When there is any northing in the wind, the little bay of Porth Cressa is in the lee of Hugh Town; so I sailed the boat around the peninsula of land known as Garrison Hill and anchored at Porth Cressa in 27 feet when it was high water this morning. Because it’s a spring tide there’s a 17 foot rise and fall of water which gives a depth 10 feet at low water.
On my arrival at Porth Cressa I found three other yachts anchored there - two English and one French.
The state of the clothing I had been wearing since leaving Brixham was not clean to say the least, so I took it to the local laundry and they did a good job. Now my smalls, shirts and trousers have a wholesome smell once again.
While the laundry was being done, I found a chandler’s shop where I bought two super wooden oars and a pair of galvanised rowlocks to replace my old ones. Now I have to dispose of the old broken oar and its partner which are of no further use. While ashore I also took the opportunity to buy an Isle of Scilly guidebook which will help me to learn more about these wonderful islands. In addition to the guidebook I bought a postcard for the staff at Rice and Coles, to let them know I had arrived at the Scillies.
After lunch I rowed ashore with comparative ease against the wind using my new oars. The objective was to have a shower at the public facilities on the quay at Hugh Town Harbour. The shower was excellent, and after having a shave I felt like a new man.
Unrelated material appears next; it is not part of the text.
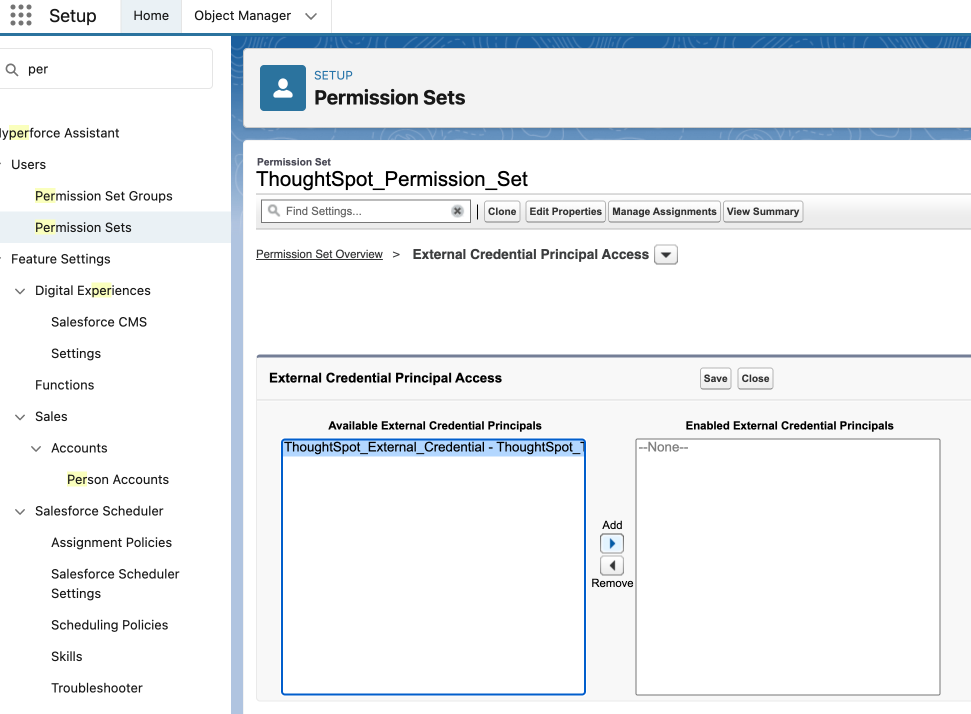Open the External Credential Principal Access dropdown
The width and height of the screenshot is (971, 714).
pyautogui.click(x=665, y=254)
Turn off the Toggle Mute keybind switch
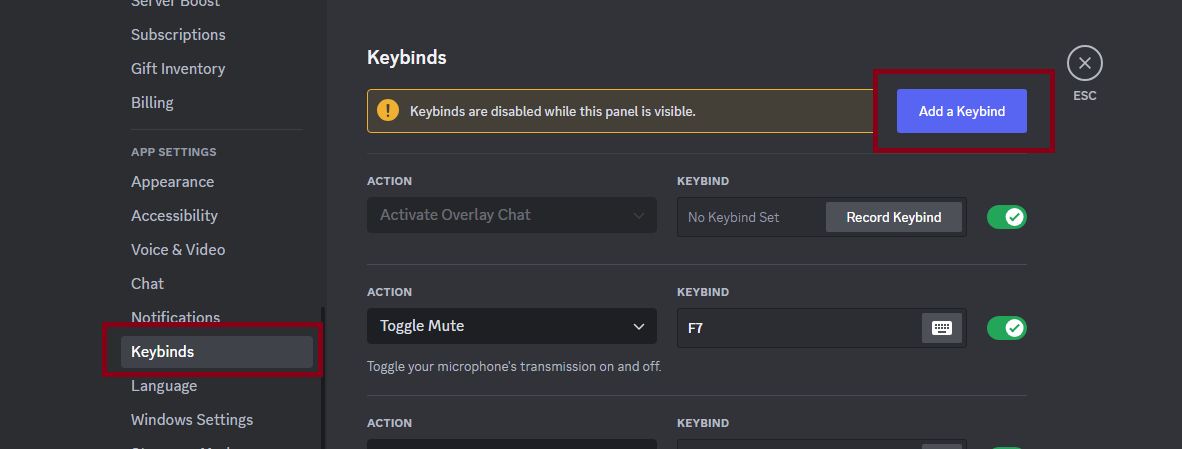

You’ll have to imagine how satisfying it is to be snugly anchored in Porth Cressa; to the south west I can see the bright green islands of Gugh and St Agnes. At low water they are joined by a white sandy isthmus and around them there are outcrops of granite. To the south west there is the steep-sided headland of Peninnis with its lighthouse, and to the south is the Atlantic Ocean, a purplish blue, above which there is a cloudless light cobalt sky. As the boat pirouettes on her anchor line while being blown this way and that by the wind, bright evening sunlight dances through the cabin windows as it sharply contrasts with adjacent shadows.
By now, I’m used to the movement as ‘Bumper’ responds to wave and wind. Moving about the boat has become automatic, so that balancing requires no thought and little effort.
A French yacht recently anchored ahead of my boat and she is a little too close for my liking, but the crew seem not to care; instead they are successfully pulling in mackerel for a fresh feast, which no doubt I shall smell as the wind wafts it to me.
When I’ve listened to the1840 Coastguard weather forecast I’m planning to walk around Garrison Hill, which is a fortified bastion containing the Star Castle Hotel - one of five hotels on St Mary’s. From the western side of the Garrison I should see a spectacular sunset; silhouetted against it there will be many rocky islets resembling sea creatures swimming in the ocean.
I hope the wind dies down tonight so that I’ll be able to have a peaceful sleep.